Abstract

Purpose: Comparison of Diabetic macular edema estimation using slit lamp biomicroscopy versus that using OCT.

Materials and Methods: We performed a retrospective analysis of 121 patients (154 eyes) with established Type 2 diabetes mellitus, divided into three groups. Group I consisted of 62 eyes with NPDR, Group II ,27 eyes with PDR and  Group III ,66 eyes with CSME. Diagnosis of CSME was made as per ETDRS protocol, using slit lamp stereoscopic biomicroscopy. DME was defined on OCT as central foveal thickness greater than 250µm .OCT scanning was performed through the macula of each eye after pupillary dilatation.

 

Results: The mean age of patients included was 60.70 ± 9.20years and 61.98% were males. Only 66 eyes were classified as having DME clinically as opposed to 109 eyes by OCT, leading to a significant sub-estimation of 39.44% eyes. The mean macular thickness in the CSME patients identified by slit lamp biomicroscopy was 399.59±105.31µm.The mean central macular thickness in the sub-estimated cases was 290.58 ±28.92 µm overall, 290.10±26.19 µm in the PDR group and 290.95± 31.46µm amongst NPDR patients.

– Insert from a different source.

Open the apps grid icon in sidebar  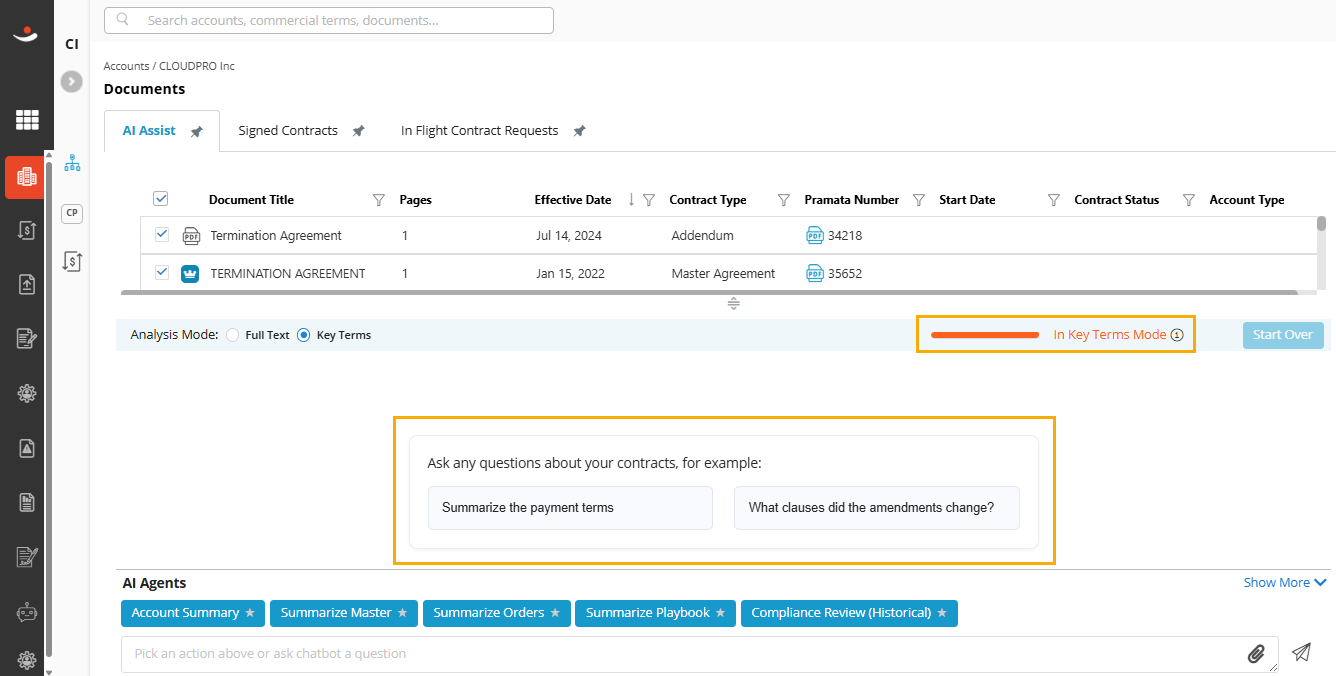27,120
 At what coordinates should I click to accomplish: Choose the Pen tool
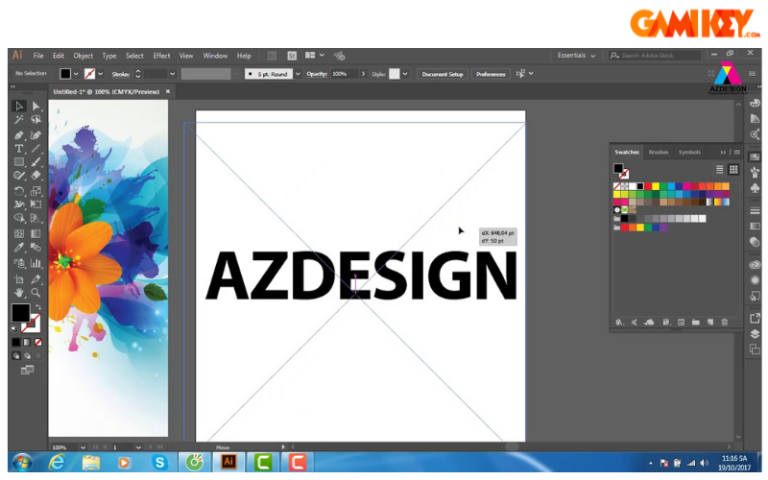19,134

Conclusion: Mild macular thickening on OCT may not correspond to overt edema clinically and has been termed sub-clinical macular edema by some authors. We report a sub- estimation of DME in 39.44% eyes in our study. The emerging importance of monitoring of these vulnerable patients and early detection of their conversion to overt CSME must be realised. In conclusion, assessment of diabetic macular edema with OCT is probably more objective and reliable.